土曜の夜、私の寝入りばな、妻が突然布団から立ち上がって腕ふりを始めたので目が覚める。

明日は試合で朝4時起きだというのに、まことに迷惑千万なこと。


さて、夫婦で出かけた尾道での広島県マスターズ陸上選手権。

私の成績は、

・砲丸投げ(4K)11m40で1位(M70部門の広島県新記録、中国新記録)

・円盤投げ(1K)32m82で1位(M70部門)


妻の成績は、

・3000m競歩 20分43秒02で一位(M65部門の広島県新記録、中国新記録)


朝6時20分発の新幹線で尾道に向かう。

乗車前、広島駅のプラットホームで、コンビニで買ってきた「豚肉生姜焼き弁当」とサンドイッチを食べる。尾道に着いてから食べたのでは砲丸投げ開始時間まで間がないので、この時間に腹ごしらえしておくしかないのだ。

新幹線車内で駅弁を食べたことは若い頃から数えきれないほど懐かしい思い出とともにあるが、駅のプラットホームで弁当を食べたのはおそらく初めてのことだ。

古来からの伝統にのっとって弁当は車内で食べる計画でいたのだが、隣のベンチに座ったスーツ姿の男性が一心不乱に駅弁を食べているのを見て、

(プラットホームで食べてもいいのだ)

と、勇気づけられたのだ。

「豚肉生姜焼き弁当」は店で温めてもらわなかったのでご飯は冷たく、豚肉の脂肪は白く固まっており、コンビニ弁当は冷えたままで食べるとまずいという知見を得た。

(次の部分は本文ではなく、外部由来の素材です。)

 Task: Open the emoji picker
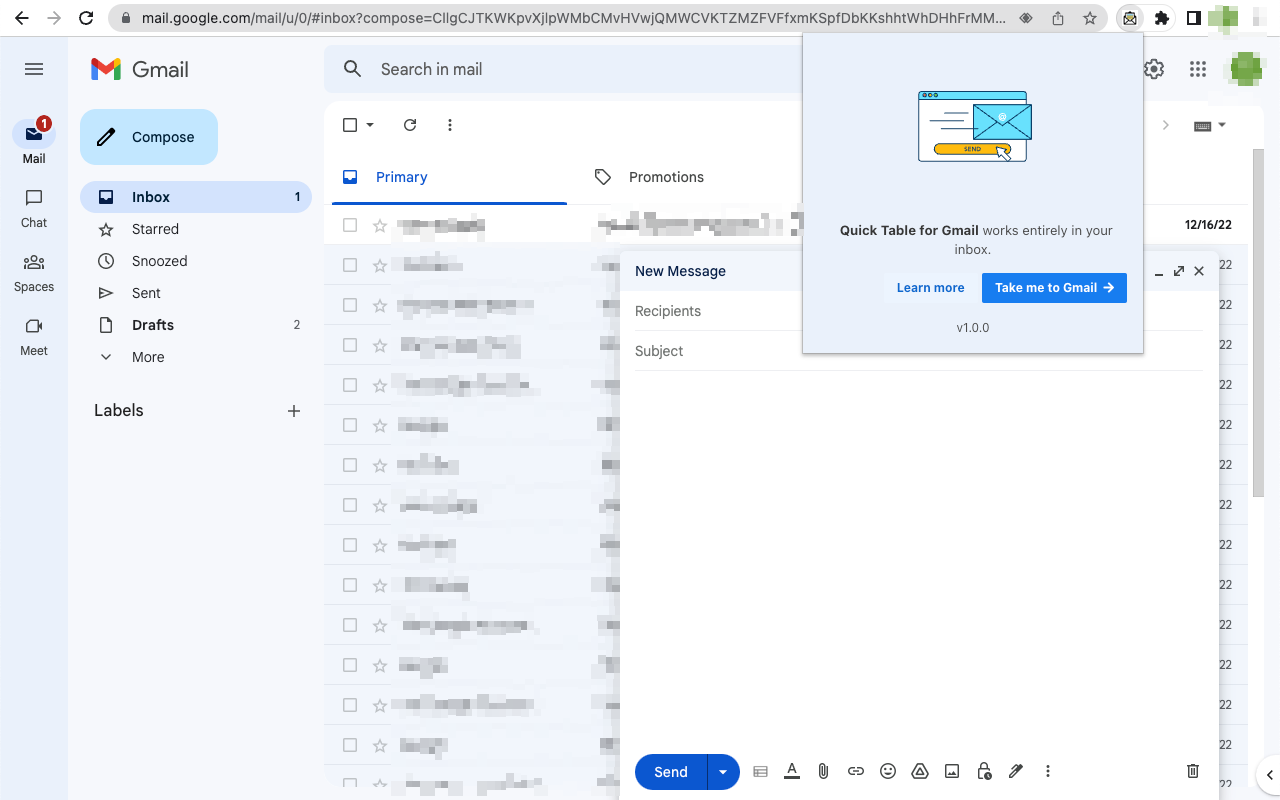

新尾道駅から、前日に電話で予約をしておいたタクシーで7時半に競技場に到着。

この陸上競技場、以前はびんご運動公園陸上競技場だったのが、最近「ダッシュこざかなくん陸上競技場」と名前が変わった。

作家の林芙美子が「風琴と魚の町」で描いているように尾道と瀬戸内の小魚とは切っても切れない関係ではあるが、試合の闘争心を掻き立てるには「ダッシュこざかなくん」はいささか可愛すぎるネーミングだ。


室内プールの裏手にある広場に行って、持ってきた円盤を投げてウオーミングアップ。その間、妻はベンチでツナマヨおにぎりとバナナで腹ごしらえ。

8時半に選手受付を済ませて、妻とはそれぞれの競技に分かれる。


砲丸投げの試合。

11m17,10m84,11m00,11m40と4投目でやっと距離が出た。

1週間前、山口の大会で出した11m69の更新はならなかった。

なんとなく「無難な」試合になってしまった。

下半身のスイング、肩のスイング、腕の突き出しが「過剰」でないと突き抜けた投げにはならない。

試合中、遠路はるばる秋田県から参加しているM氏から

「あなたの名前は知っています。どんなフォームなのか知りたくて、動画を撮りました」

と声をかけられ、面はゆくもうれしい気持ちになる。


M65部門の岡山のSさんは絶好調。11m53を投げて自身の中国記録を更新した。

65歳の彼は選手たちに交じってもひときわ目立つ180センチ、95キロの堂々たる体格で、上腕の太さは見たところ私の二倍はありそうだ。

今年10月の全日本マスターズ陸上選手権、65歳代の部(65~69歳)砲丸投げの優勝候補のひとりだ。